Coronavirus: in arrivo aiuti a imprese e famiglie

Intanto le manifestazioni sono sospese fino al 3 aprile.

Cronaca 05 Marzo 2020 ore 09:44

Ieri sera la Regione Piemonte ha riassunto le principali limitazioni introdotte dal nuovo decreto e indicato anche alcune misure di sostegno.

Sostegno alle famiglie. Il presidente della Regione annuncia che, siccome tenere le scuole chiuse fino al 15 marzo vuole dire creare disagio e costi economici, ci sarà una misura specifica del Governo in un decreto che sarà emanato entro la settimana e che la Regione Piemonte potenzierà questi stanziamenti per fa sì che nessuna famiglia sia lasciata sola.

Cassa in deroga per le piccole aziende. Il presidente della Regione dichiara che l'accordo raggiunto oggi a Roma con il Governo prevede la cassa straordinaria in deroga per le aziende fino a 6 dipendenti che vivono una fase di difficoltà. Il Piemonte consentirà di usare anche il suo fondo di garanzia per l‘accesso al credito. Sono prime misure, ma ne dovranno arrivare altre utilizzando il “modello Morandi” per superare burocrazia e tempi lunghi.

I contenuti del decreto

Il decreto del Governo. I principali contenuti del nuovo decreto del presidente del Consiglio dei ministri: scuole e Università chiuse in tutta Italia fino al 15 marzo con ricorso dove possibile alla didattica a distanza, sospensione di manifestazioni ed eventi di qualsiasi natura e in qualsiasi luogo, partite e competizioni sportive a porte chiuse fino al 3 aprile:

L’obiettivo è adottare tutte le misure di contenimento diretto del virus o di ritardo della sua diffusione perché il sistema sanitario rischia di andare in sovraccarico" in particolare "per la terapia intensiva e sub-intensiva.

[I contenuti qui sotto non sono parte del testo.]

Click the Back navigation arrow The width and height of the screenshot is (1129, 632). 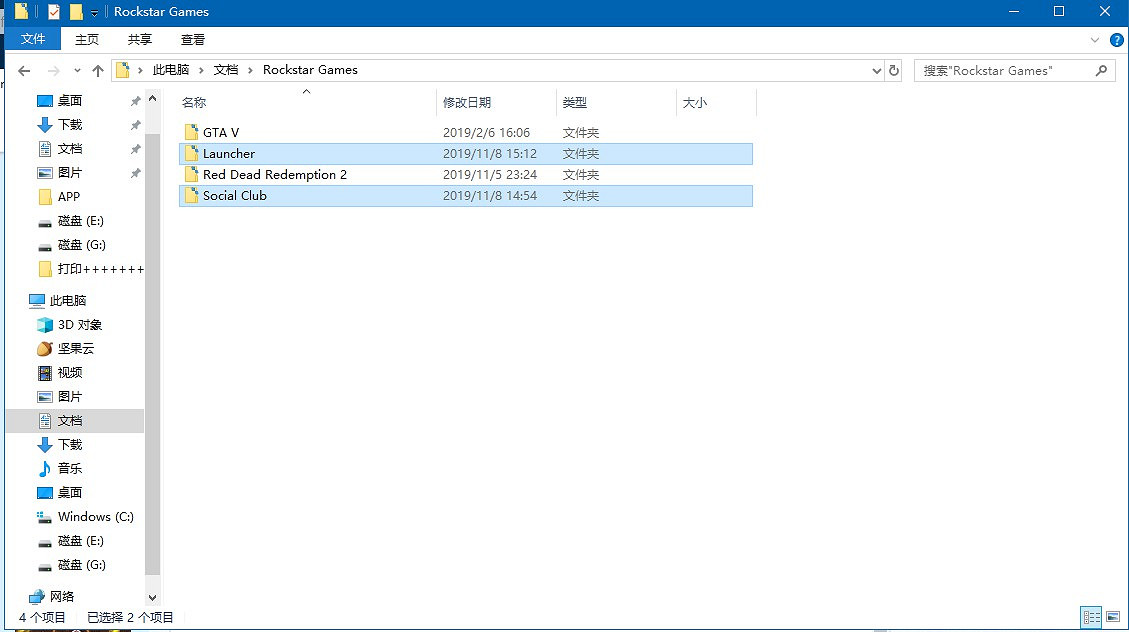tap(25, 71)
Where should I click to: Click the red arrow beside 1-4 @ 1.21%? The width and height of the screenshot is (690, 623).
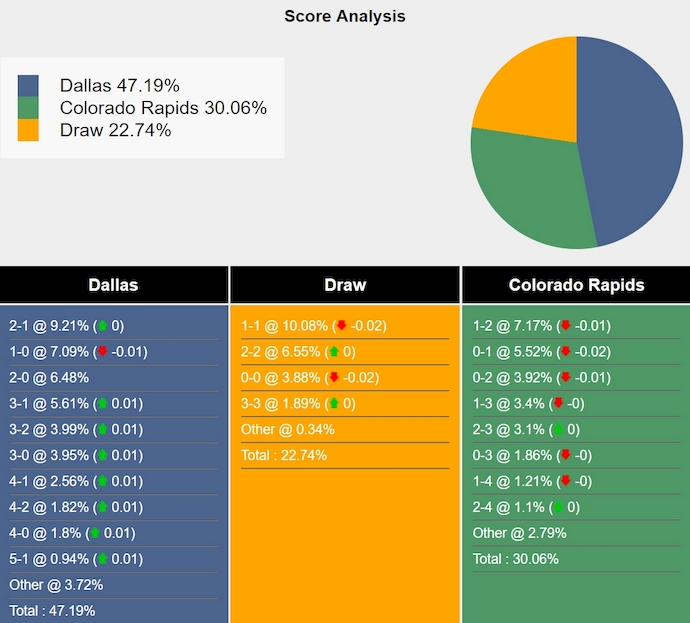[558, 481]
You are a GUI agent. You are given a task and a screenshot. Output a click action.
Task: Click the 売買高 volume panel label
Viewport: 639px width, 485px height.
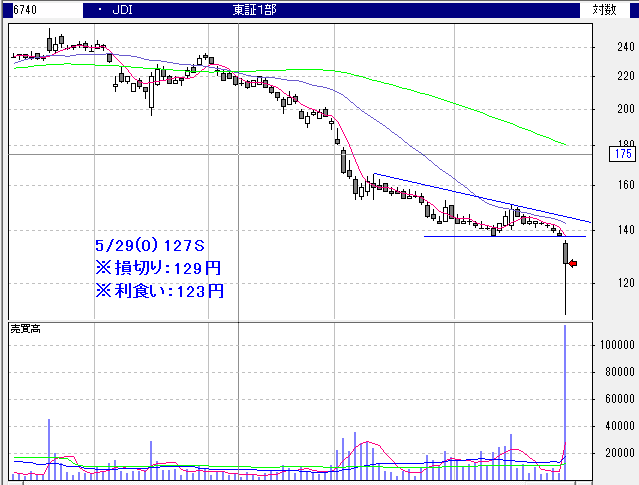coord(28,328)
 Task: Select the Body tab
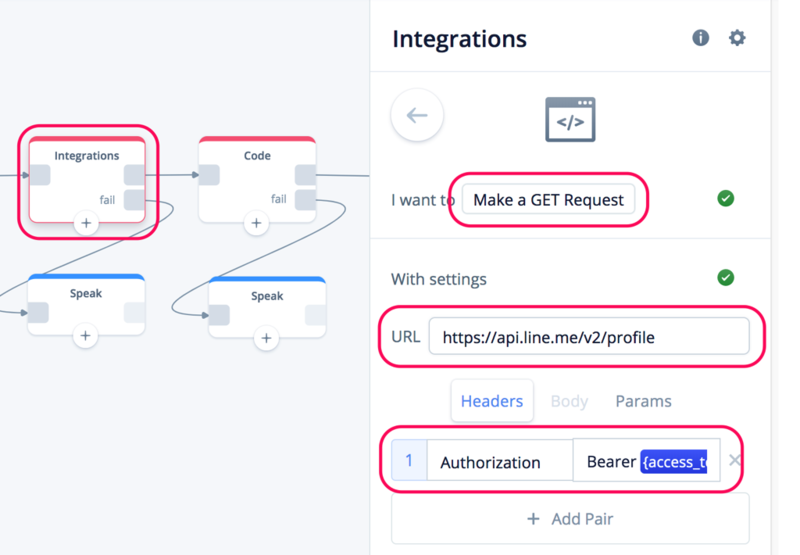click(x=569, y=401)
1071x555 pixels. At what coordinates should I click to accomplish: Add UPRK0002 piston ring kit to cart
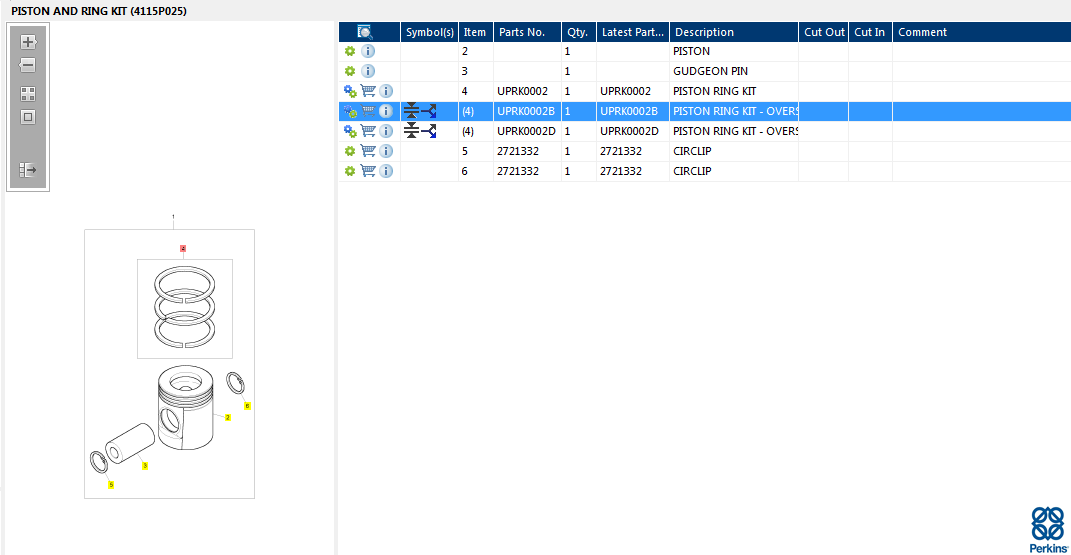pos(368,91)
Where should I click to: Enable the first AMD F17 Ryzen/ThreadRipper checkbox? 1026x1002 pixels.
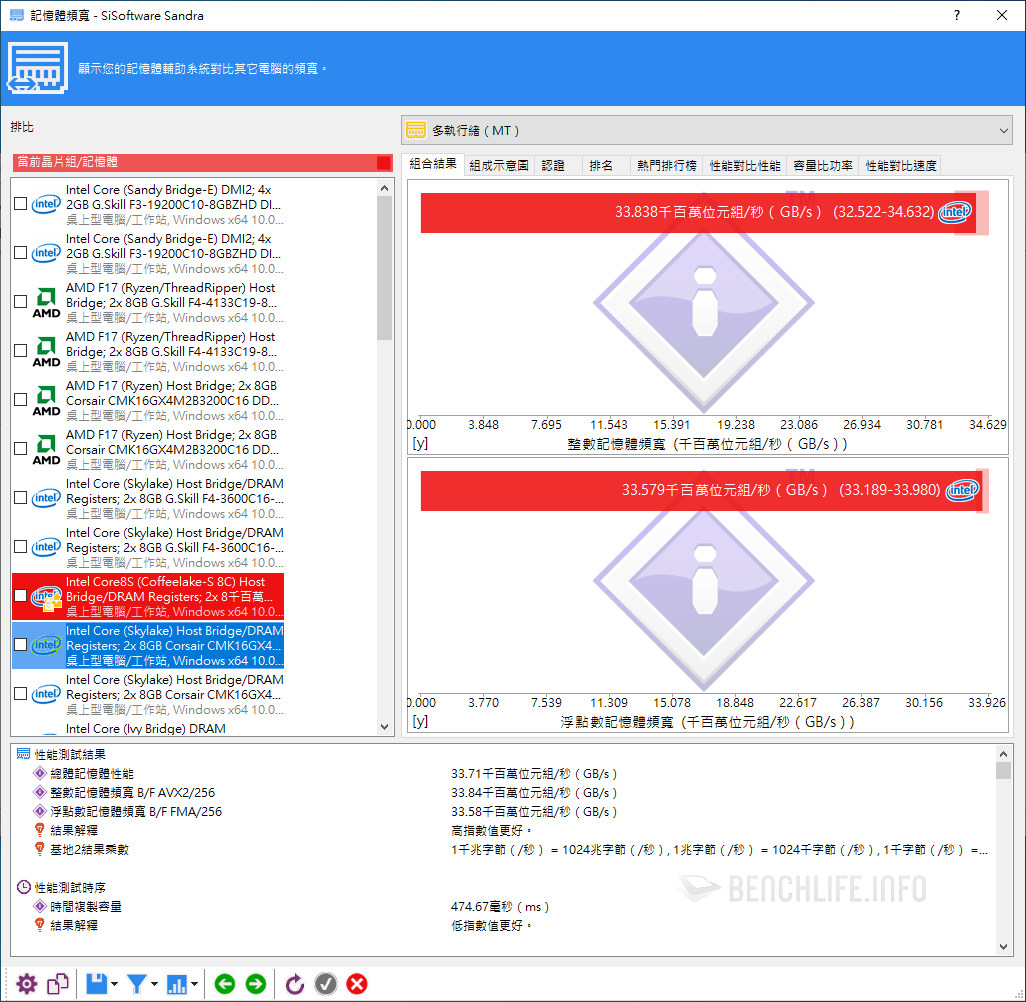[x=21, y=302]
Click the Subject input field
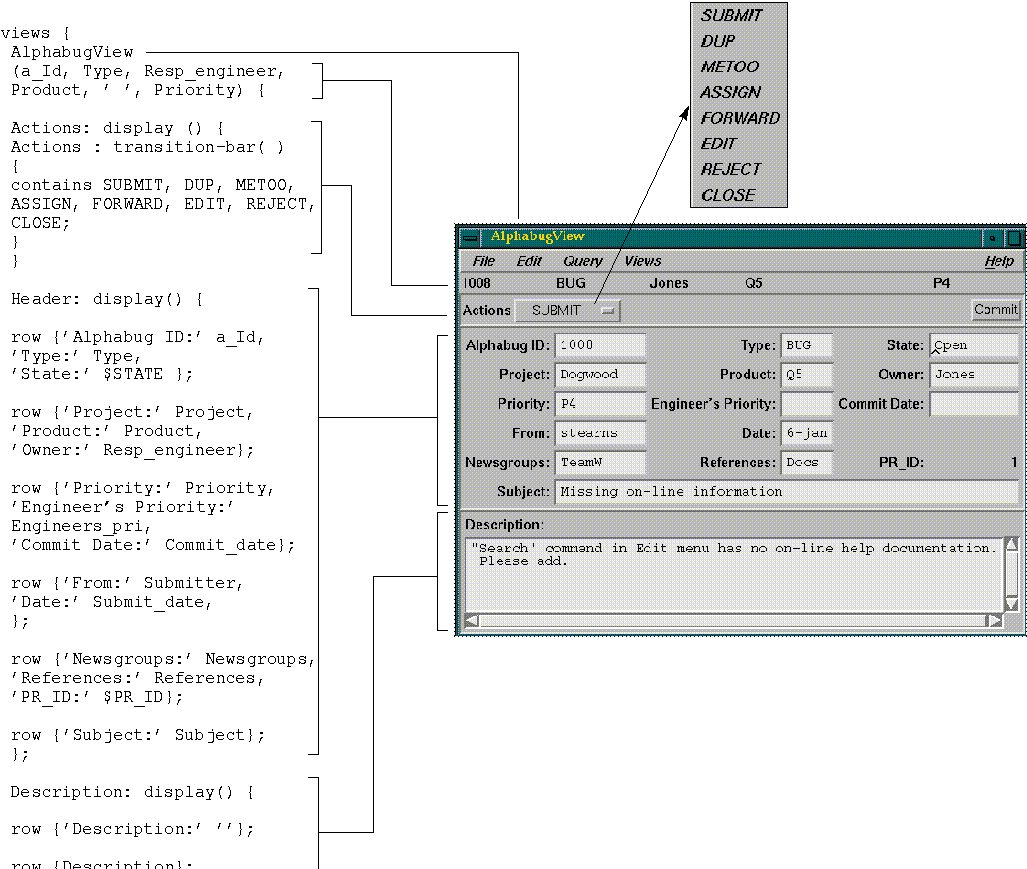Image resolution: width=1027 pixels, height=869 pixels. click(786, 492)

Il Dpcm contiene un’altra serie di indicazioni; raccomanda alle persone anziane di limitare le uscite da casa, ribadisce la necessità di evitare strette di mano, abbracci e baci, vieta la visita ai parenti dei ricoverati negli hospice e nelle residenze sanitarie assistite, così come l'attesa nei pronti soccorso per le persone che non devono essere visitate. L’attività in palestre, piscine e altri centri sportivi, invece, è consentita esclusivamente nel rispetto di precise raccomandazioni: mantenendo la distanza di un metro e usare tutte le precauzioni igienico-sanitarie.